DIRECTIONS FOR THIS TASK:
Every line from the line containing "The image size is (1568, 519)." through the final line below must be returned exactly, and no other line.

LISTED ENTRIES:
---+---

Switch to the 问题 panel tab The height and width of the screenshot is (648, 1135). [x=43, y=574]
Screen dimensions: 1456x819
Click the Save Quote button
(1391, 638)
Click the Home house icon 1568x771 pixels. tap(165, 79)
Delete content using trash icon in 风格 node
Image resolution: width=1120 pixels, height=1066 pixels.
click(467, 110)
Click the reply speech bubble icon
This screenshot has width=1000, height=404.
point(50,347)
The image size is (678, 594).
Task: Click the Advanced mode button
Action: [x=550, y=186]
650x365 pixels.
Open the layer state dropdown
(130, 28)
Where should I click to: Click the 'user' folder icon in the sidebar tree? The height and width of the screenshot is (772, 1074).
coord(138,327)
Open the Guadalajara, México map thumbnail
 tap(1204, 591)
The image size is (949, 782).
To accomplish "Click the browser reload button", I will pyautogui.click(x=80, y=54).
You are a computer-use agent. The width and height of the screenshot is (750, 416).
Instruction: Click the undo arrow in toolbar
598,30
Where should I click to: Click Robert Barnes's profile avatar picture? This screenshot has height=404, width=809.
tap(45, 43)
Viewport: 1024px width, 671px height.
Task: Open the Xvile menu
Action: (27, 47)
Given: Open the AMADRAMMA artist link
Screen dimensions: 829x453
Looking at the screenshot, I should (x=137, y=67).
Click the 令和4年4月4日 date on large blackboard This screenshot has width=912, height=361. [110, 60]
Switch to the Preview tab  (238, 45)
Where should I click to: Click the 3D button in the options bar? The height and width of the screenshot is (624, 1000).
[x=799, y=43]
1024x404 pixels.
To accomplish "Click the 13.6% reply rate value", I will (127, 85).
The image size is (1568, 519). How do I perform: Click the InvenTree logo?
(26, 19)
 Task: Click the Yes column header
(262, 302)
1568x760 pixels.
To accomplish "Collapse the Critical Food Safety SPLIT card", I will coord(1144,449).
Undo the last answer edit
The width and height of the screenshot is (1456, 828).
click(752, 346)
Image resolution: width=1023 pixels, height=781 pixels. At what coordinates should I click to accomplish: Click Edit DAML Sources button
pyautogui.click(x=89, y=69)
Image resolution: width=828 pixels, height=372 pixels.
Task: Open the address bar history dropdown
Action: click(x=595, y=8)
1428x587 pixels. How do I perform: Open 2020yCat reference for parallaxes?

---+---

OUTPUT FOR THIS EXERCISE:
The image size is (1568, 519). How do I perform: Click the InvenTree logo?
(26, 19)
 Task: Click the Yes column header
(262, 302)
1568x760 pixels.
To accomplish "Collapse the Critical Food Safety SPLIT card", I will coord(1144,449).
Undo the last answer edit
The width and height of the screenshot is (1456, 828).
click(752, 346)
Image resolution: width=1023 pixels, height=781 pixels. At what coordinates should I click to accomplish: Click Edit DAML Sources button
pyautogui.click(x=89, y=69)
Image resolution: width=828 pixels, height=372 pixels.
Task: Open the address bar history dropdown
Action: click(x=595, y=8)
1428x587 pixels. How do I perform: Open 2020yCat reference for parallaxes?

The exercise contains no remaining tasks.